Что ты такое говоришь? Это не прощание, Изабелла. Ты ведь не боишься летать?

Нет, не боюсь, но мало ли… Всякое бывает.

Ничего не будет. Я увижу тебя послезавтра, слышишь? Напиши мне, когда приземлишься.

Разница во времени с Афинами семь часов. Я приземлюсь около семи утра, значит, в Нью-Йорке будет почти полночь. Возможно, ты уже будешь спать.

Без тебя? И не в твоей кровати? Не думаю, Изабелла. Я уже больше недели не был в отеле. Придётся всё-таки заняться вопросами, требующими моего решения. Я серьёзно. Сообщи мне, как только долетишь.

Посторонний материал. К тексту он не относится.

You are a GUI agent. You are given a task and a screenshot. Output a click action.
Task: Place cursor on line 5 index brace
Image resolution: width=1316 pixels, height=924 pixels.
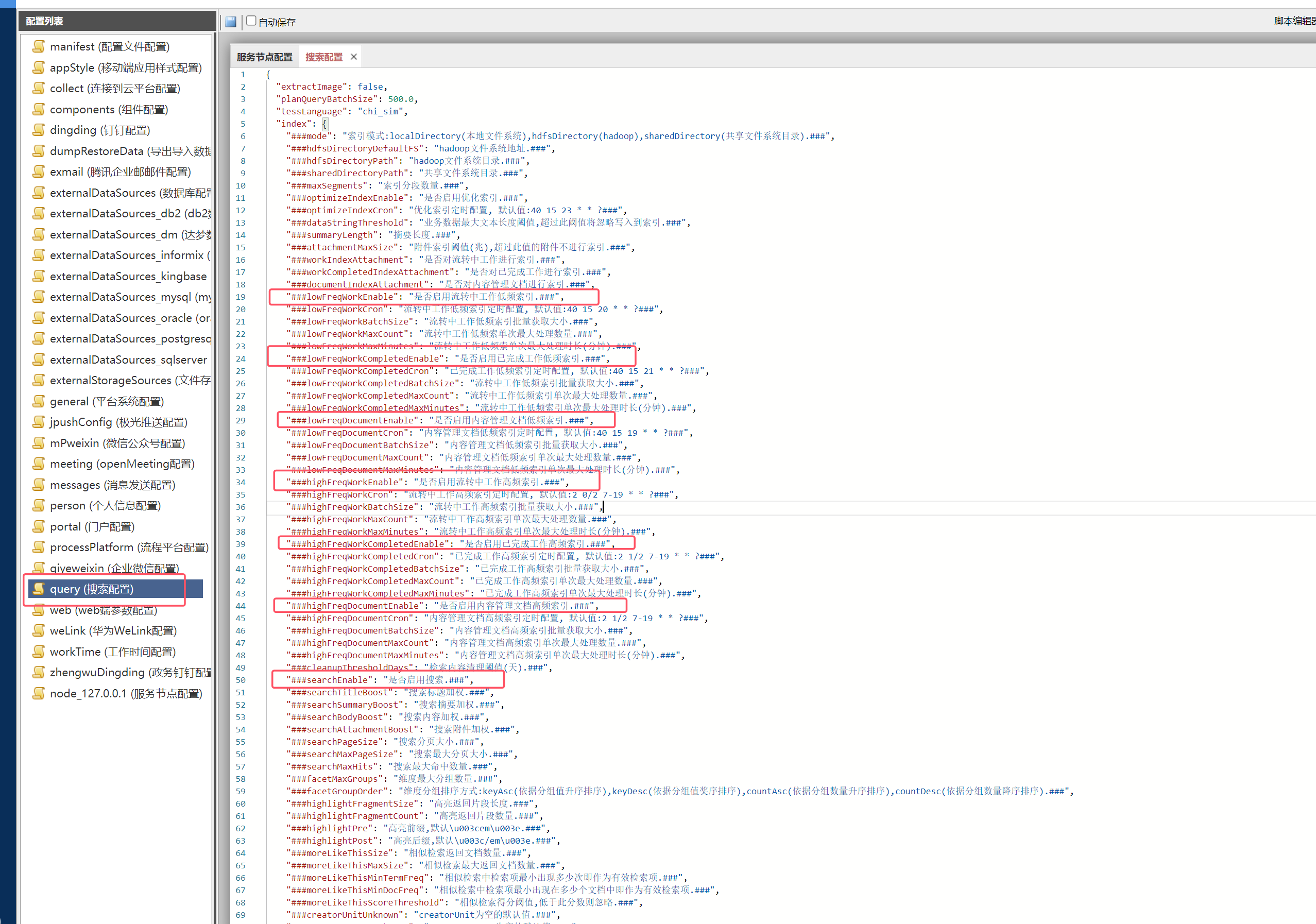coord(324,124)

Следующие почти десять часов полёта я поочередно то смотрю сериал, то читаю книгу, сочетая это с тем, что периодически смотрю в иллюминатор и наблюдаю за проплывающими снаружи облаками. Иногда от шума двигателей у меня закладывает уши, но я не зацикливаюсь на этом, хотя и не могу не желать как можно скорее ступить на твёрдую землю. Ноги буквально страдают без движения, и, сняв сапоги, в какой-то момент я погружаюсь в сон. Тело пробуждается обратно к жизни, когда стюардессы начинают развозить контейнеры со стандартным бесплатным меню, включающим в себя сэндвич с курицей и индейкой, чизбургер и коробку с чипсами, орешками кешью и крекерами. Тот факт, что у меня даже не было возможности заказать себе индивидуальное питание, я полноценно осознаю лишь сейчас, за несколько мгновений до того, как наступает моя очередь получить свой обед. Согласившись на участие в фотосессии, я взяла билет лишь накануне вечером, тогда как выбрать что-то себе по вкусу из дополнительного перечня еды можно не позднее, чем за трое суток до полёта. Ладно, ничего страшного. От однократного перекуса фастфудом меня всё равно не разнесёт. Это лучше, чем остаться голодной.

- Это вам, мисс. Ваш салат с лапшой в азиатском стиле, суши, пирог с заварным кремом, и шоколад. Предпочитаете чай или кофе?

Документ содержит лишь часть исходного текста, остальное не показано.